Friday, March 5, 2010

Healthcare issues

Here are what I see as the biggest healthcare issues:
(1) High healthcare costs - due to everyone supping at the trough.
(2) Lack of universal coverage - creates insecurity.
(3) Lack of transportability - reduces flexibility.
(4) Doctors paid too much - this is hard because they study for so long and those costs are huge, but the reality is that US doctors are way overpaid relative to doctors in other countries; implication is fewer people entering the profession (now that could be a problem).

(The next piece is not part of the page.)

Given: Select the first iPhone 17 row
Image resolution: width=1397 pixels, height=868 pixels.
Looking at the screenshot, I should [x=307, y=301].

(5) Drug companies and medical device companies make too much profit - by allowing medical companies to charge a market rate the US is subsidizing the rest of the world's healthcare costs, but to control domestic expenses the US needs to manage medical company profitability kind of like it does with utilities.
(6) Legal framework increases costs - so many issues and problems here; one nasty by-product is the overprescribing of procedures and medical services (also related to the conflict of interest between the doctors fiduciary duty to their patient and their desire to make money).

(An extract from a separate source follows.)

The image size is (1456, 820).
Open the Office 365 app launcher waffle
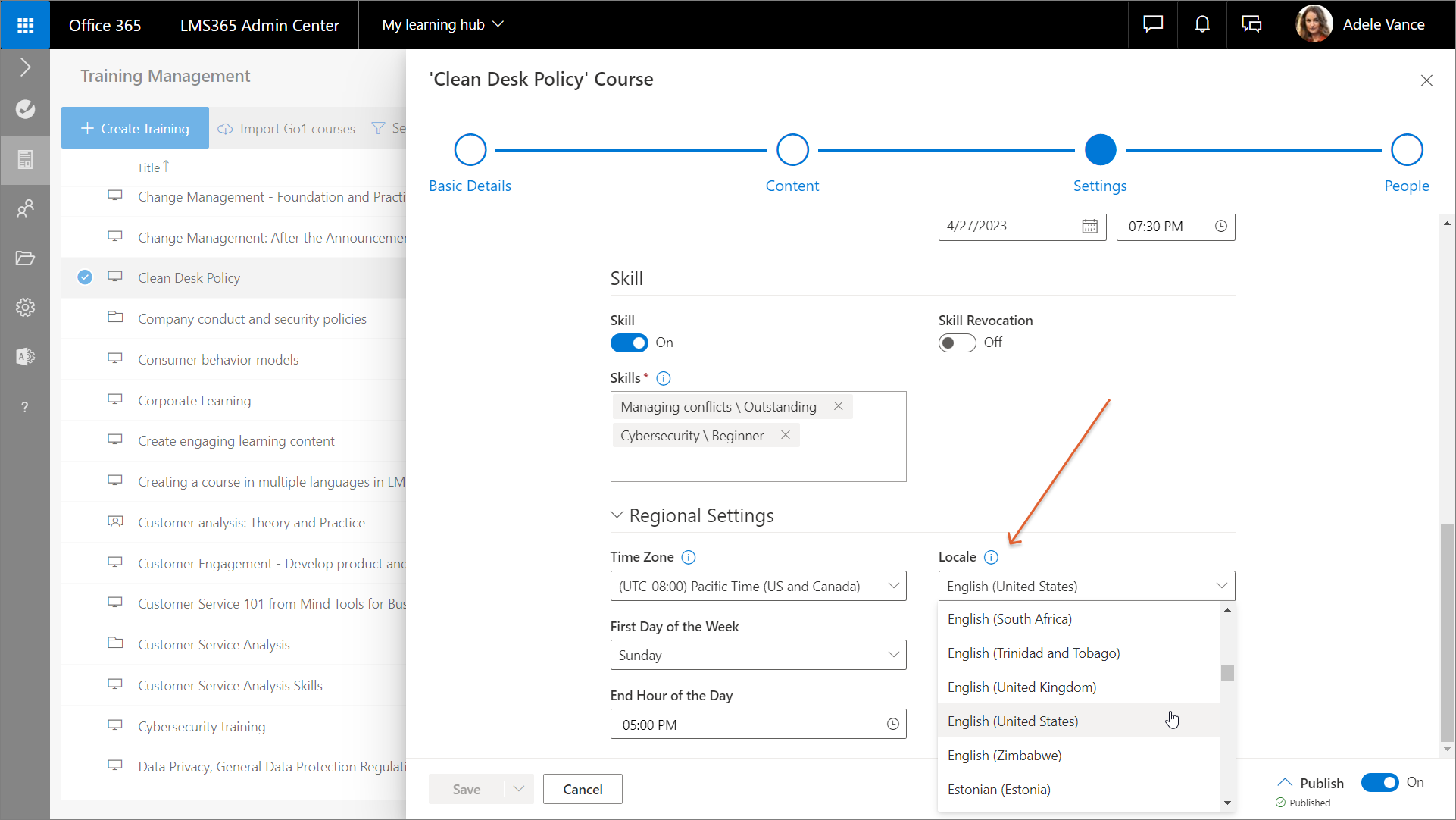point(25,25)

(7) Multiple payers creates an administrative mess - not to mention duplicative administrative costs.
(8) US consumers won't accept "no" for an answer - resources are limited and there are constraints in any system.
(9) Too many vested interests supping at the trough - makes the development of good policy unlikely.


There are no easy solutions for the country's problems. Solving one problem leads to a compounding of other problems. The problem with instituting a universal healthcare system is you are creating a massive new entitlement program. If you were to go this route, you would need to manage everyones margins in the system and the only way to do that effectively is through a single payer entity.